Naturally a pandemonium ensued. Not only were there angry cries from those whose illegitimate and therefore unvoiced complaint was that they were not married, but hoped to sleep together anyway, but there were also those who were single and believed that there were far more singles than doubles, and those who were doubles and believed there to be more doubles than singles. Not to mention those who were heretofore pleased at being first on the list and would now be reduced to equal terms with the others. It might be added that there were also the several persons who had since arrived and wore demanding in loud voices to be registered, and those who equally loudly denounced their presumptuousness.
"All right, all right, allll riiiight!" shouted Mr. Linton in a frenzy of surrender and aggression. And he launched into an account of his pathetic life, his low pay, his poor working conditions, his cramped fingers, tired eyes, ulcerated stomach, his wish to help everybody, his genius at providing beds where beds had not existed before, and so forth until the crowd in sheer despair started to chant in unison, "Stop, stop, stop. . ." "Go on, go, go on…"

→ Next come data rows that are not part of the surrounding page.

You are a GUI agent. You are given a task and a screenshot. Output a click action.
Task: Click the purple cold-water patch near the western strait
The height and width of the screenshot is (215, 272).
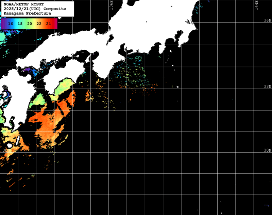click(31, 71)
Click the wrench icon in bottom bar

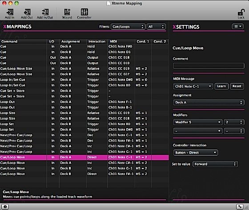pyautogui.click(x=240, y=206)
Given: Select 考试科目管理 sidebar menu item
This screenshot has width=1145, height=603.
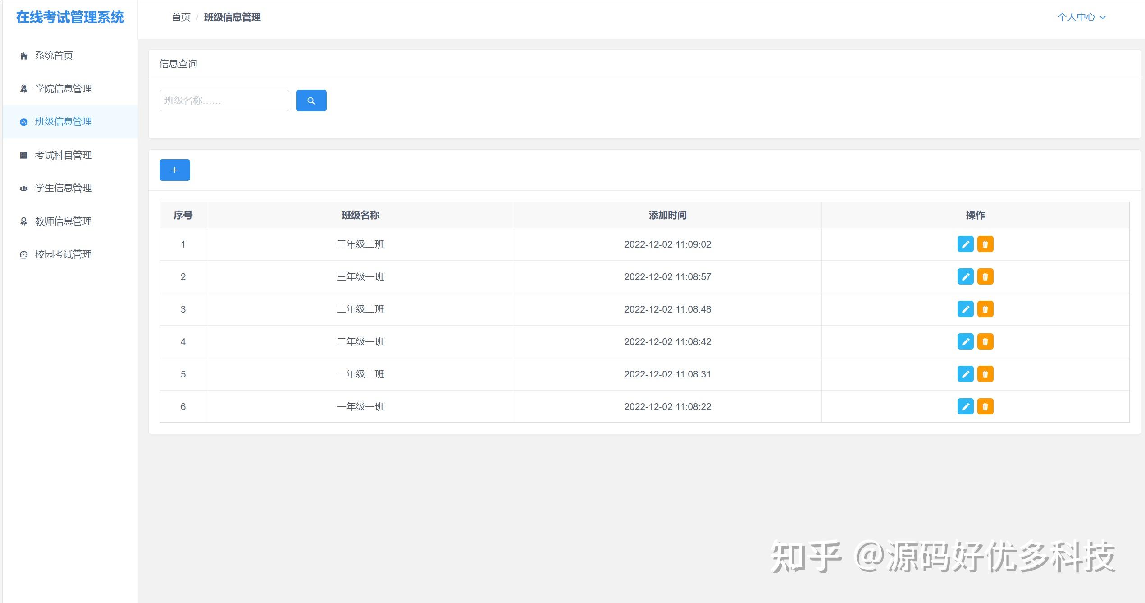Looking at the screenshot, I should click(x=64, y=155).
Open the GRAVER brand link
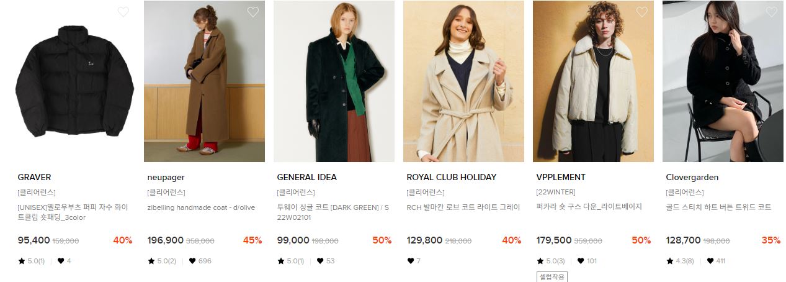Screen dimensions: 786x282 click(x=34, y=177)
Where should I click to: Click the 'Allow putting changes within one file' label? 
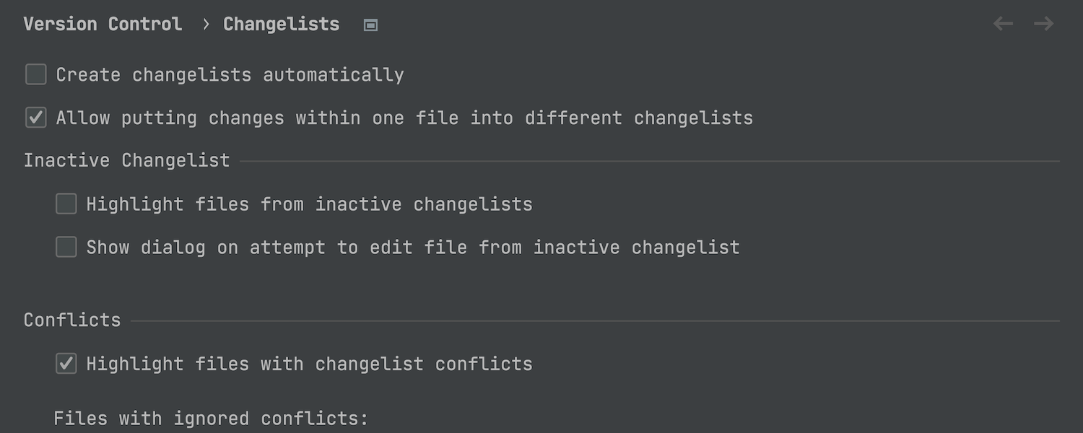[404, 118]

So he collected himself, waited for the acclamation of his authority to subside, and said a final, "All right… Now here's the way it will be: All men will be assigned to two suites and all women will be assigned to the other two." He thought that this would exhaust the logical possibilities, not having been schooled in combinations and permutations.
Thomas, by contrast, realized that logics were many, and braced himself against the explosion to come. The married couples were working up a find head of steam, but others were already blowing up.
"You should put all the fags in one suite, and the he-men in another," called out one troublemaker.
"I second that motion," said another.
To make matters worse, the clerk voiced the opinion that this would be quite impossible to do except upon a voluntary basis. Many laughs and giggles, with ribald remarks, flared up at this. Consternation was visible on some faces, pleasure on others - of anticipation or amusement quien sabe?
Thomas didn't think it amusing, but since he did not with to hurt Swazey's feelings, he yelled "And don't forget to do the same with the Lesbians."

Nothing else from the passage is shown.